• [Assigned task]
Repeat the entries that follow verbatim, without any of their pictures.

• [Extracted data]
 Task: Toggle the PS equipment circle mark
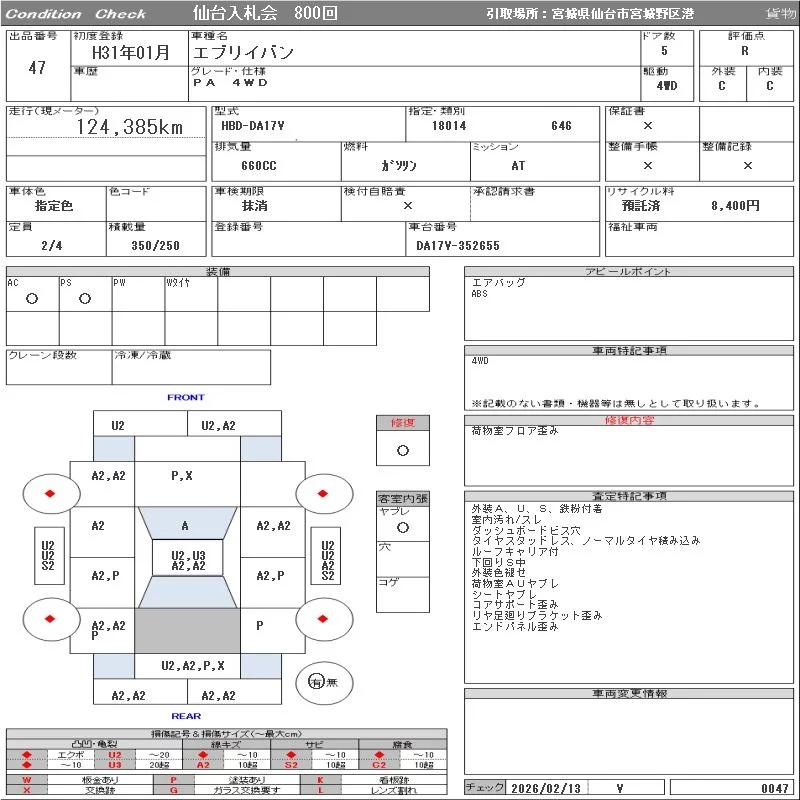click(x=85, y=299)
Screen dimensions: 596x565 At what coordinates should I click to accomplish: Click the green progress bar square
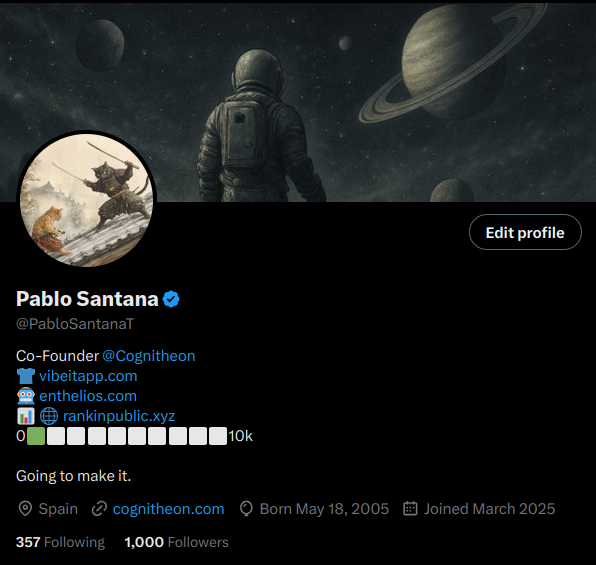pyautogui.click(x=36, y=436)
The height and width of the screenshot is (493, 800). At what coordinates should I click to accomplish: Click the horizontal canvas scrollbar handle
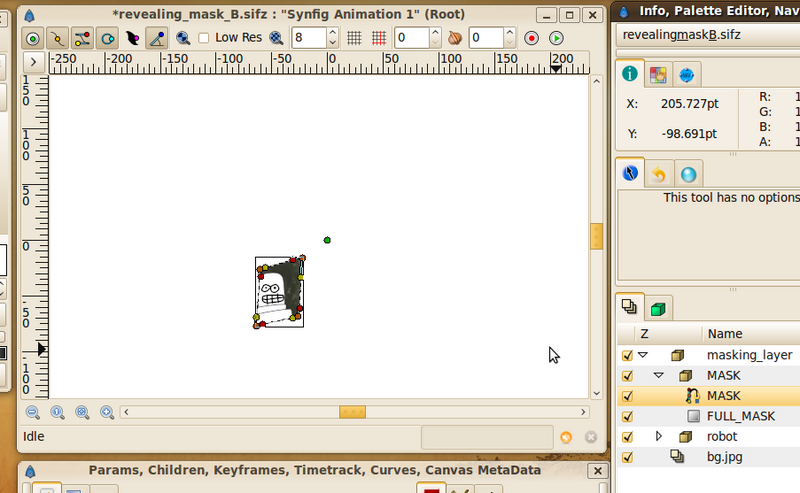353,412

• [Result of this exercise]
 Task: Toggle the PS equipment circle mark
click(x=85, y=299)
Screen dimensions: 596x565 At what coordinates should I click to accomplish: Click the green progress bar square
pyautogui.click(x=36, y=436)
The height and width of the screenshot is (493, 800). At what coordinates should I click to accomplish: Click the horizontal canvas scrollbar handle
353,412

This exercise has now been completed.